Aku sadar aku juga pernah diposisi mereka sekarang, bingung, takut, juga malu bercampur menjadi satu.
“Kalian menikah saja, kasihan janin itu jika harus di gugurkan. Kandunganmu sehat kok mbak”.
“aku pernah diposisi kalian, hamil diluar Nikah, percobaan menggugurkan kandungan”.

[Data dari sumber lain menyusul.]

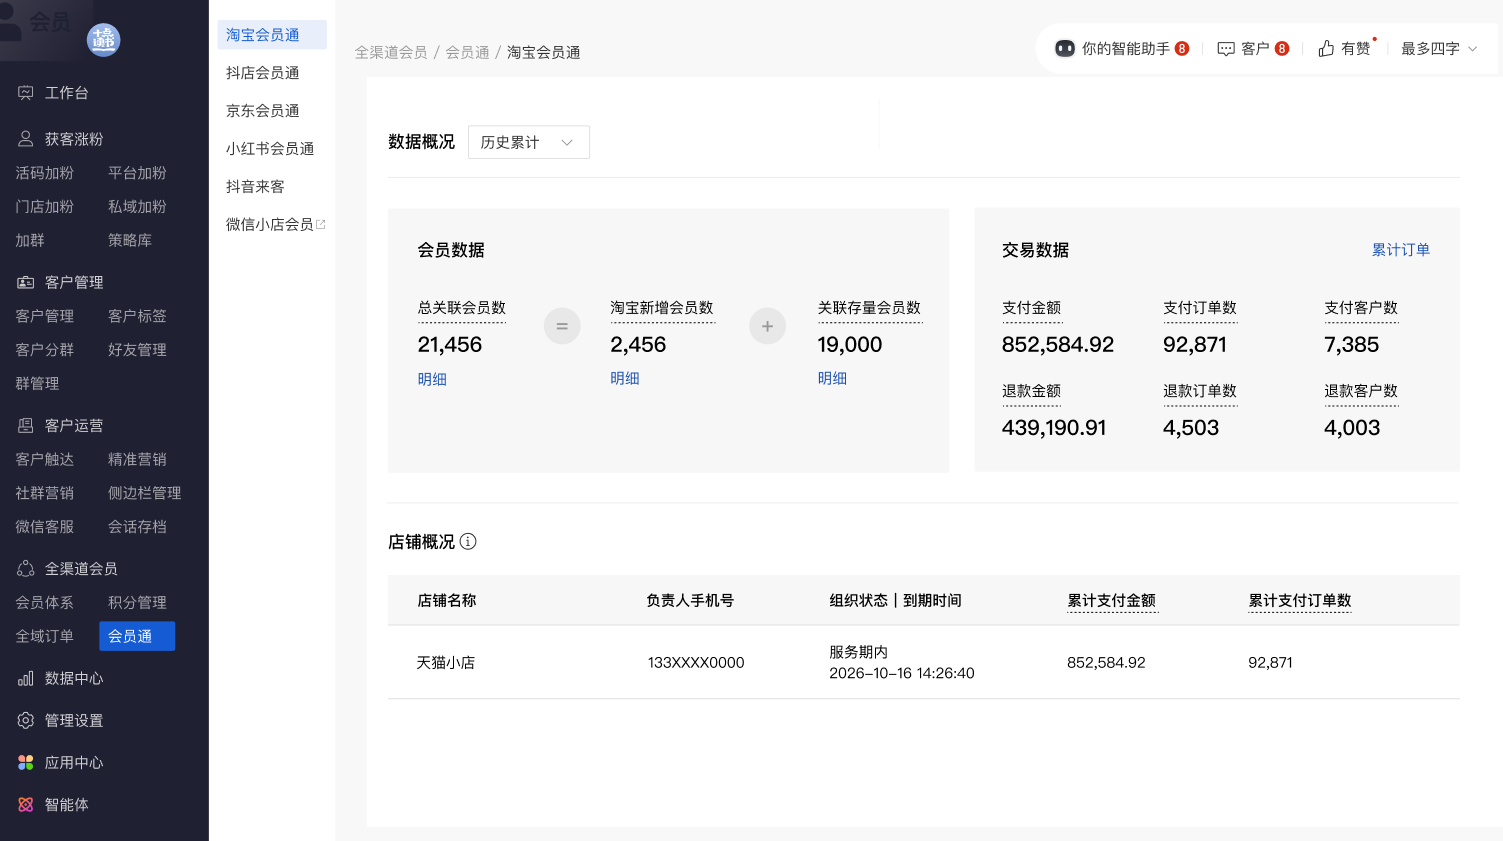This screenshot has width=1503, height=841.
Task: Open 小红书会员通 menu item
Action: [270, 149]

“hahh.....masa Bu”. Mereka berdua kaget.
“Iya,” sambil kubuka senyum dibibirku. “ kalian lihat Anak kecil dihalaman itu?” sambil menunjuk keluar menembus pintu kaca ada lima anak kecil sedang bermain bersama. “ Itu Anggara yang berbaju merah, anak pertamaku, hasil hubunganku dengan pacarku dulu. Dia tak peduli dari hubungan apa Dia berasal, Dia bahagia lahir di Dunia ini. Karena itu, biarkan anak kalian lahir, lihatlah tawa angga, apakah dia memiliki tawa yang berbeda dengan anak- anak lain? Menurutku tidak.” Mereka berdua terdiam, mungkin sedang merenungi kata – kataku.
“biarkan kita saja sebagai orang tua yang menanggung dosa – dosa kita sendiri, jangan limpahkan pada anak kita. Kita yang berbuat, maka kita pula yang harus mempertanggungjawabkanya dihadapan Tuhan”.
“iya bu, kami paham. Terima kasih sudah menasehati kami. Kalo begitu kami mau pulang saja, dan mengatakan apa yg sebenarnya pada orang tua kami. “.
“silahkan, yakinlah kalau itu yang terbaik,”
“terima kasih Bu, berapa total biayanya Bu? “
“20ribu saja.”
“ini Bu, terima kasih”.
“kembali.”
“oya Bu, bolehkah kami datang kesini lagi, sekedar untuk Curhat tentang ini”. Sambil memunjuk perut.
“ silahkan datang, pintu selalu terbuka buat kalian”.